• [INSTRUCTION]
Reproduce the part of the lines that opens with the line containing "Where should I click to: Open" and closes with the last of the lines, replacing "host tag" with "server tag" and changing nothing else. Omit the pictures from your answer.

• [PROVIDED RECORDS]
* Start *

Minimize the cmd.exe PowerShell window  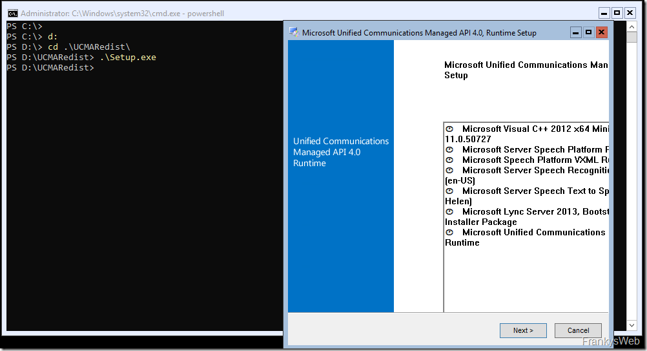(604, 13)
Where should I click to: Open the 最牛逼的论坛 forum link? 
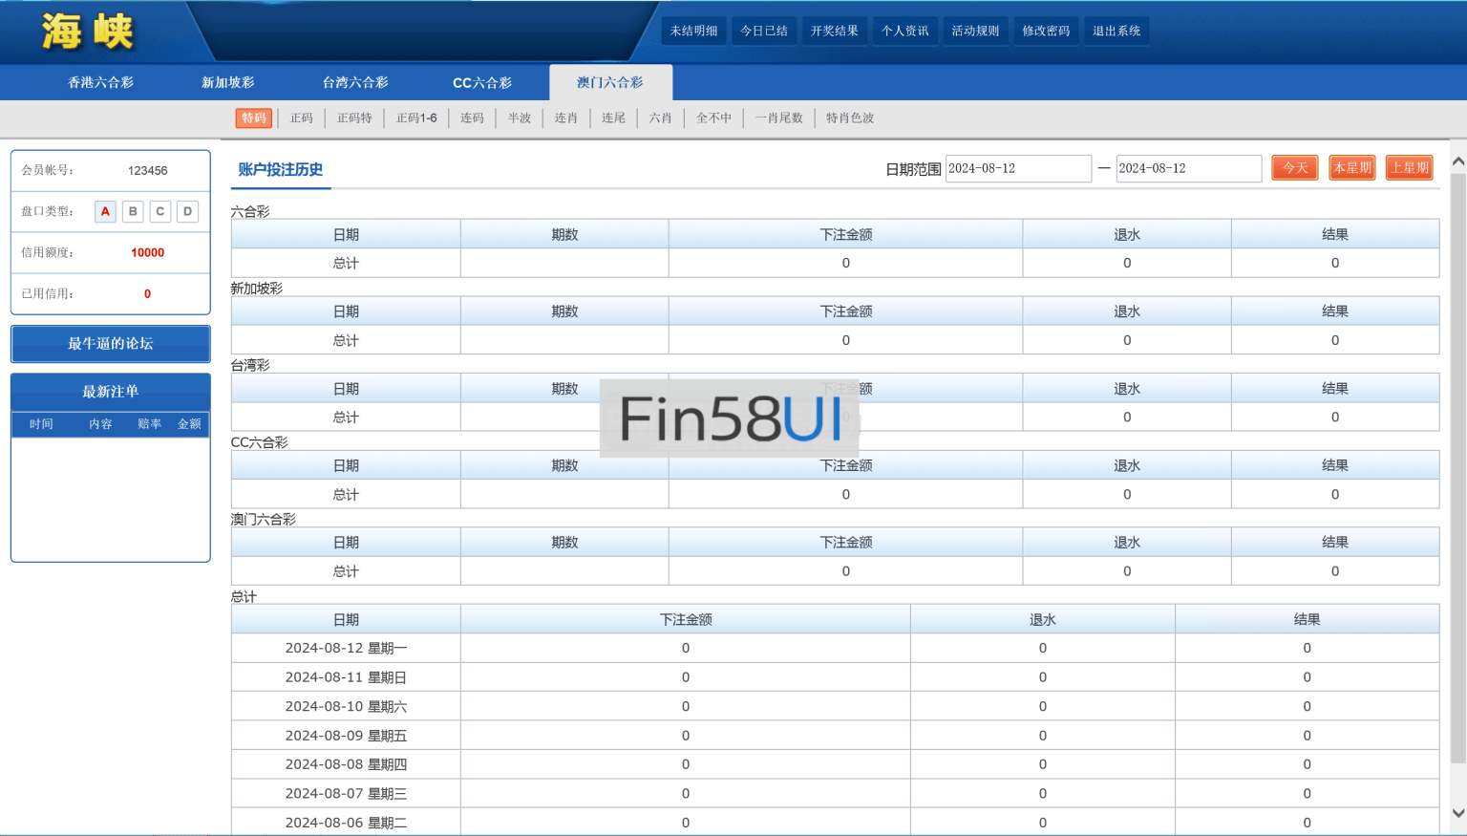[x=111, y=344]
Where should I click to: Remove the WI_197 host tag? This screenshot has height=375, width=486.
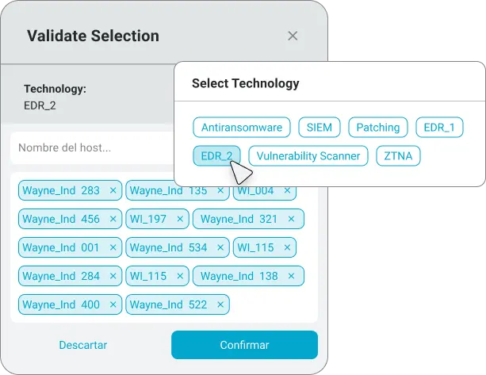(180, 219)
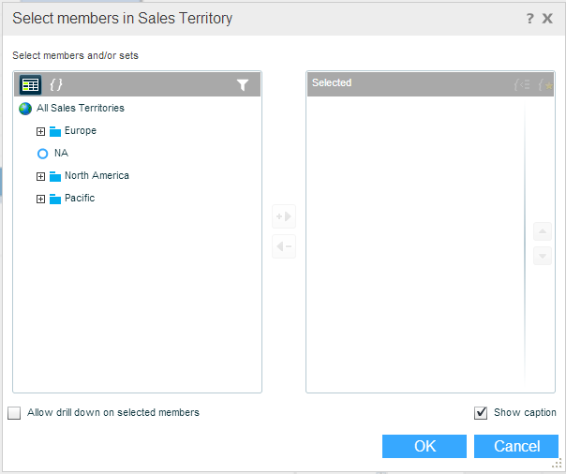Confirm the selection with OK
Screen dimensions: 566x474
[425, 447]
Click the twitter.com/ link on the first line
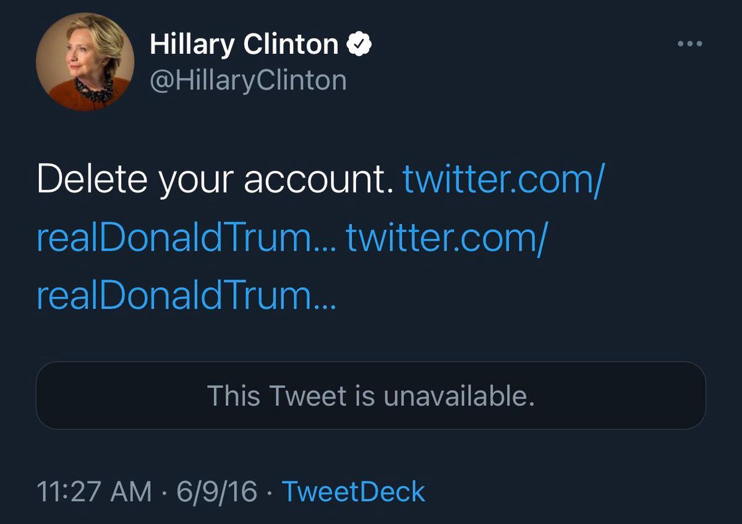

* End *

• [CORRECT RESPONSE]
Where should I click to: Open the 最牛逼的论坛 forum link? 
[x=111, y=344]
Where should I click to: Remove the WI_197 server tag? This screenshot has height=375, width=486.
(180, 219)
Confirm the selection with OK
Screen dimensions: 566x474
[425, 447]
Click the twitter.com/ link on the first line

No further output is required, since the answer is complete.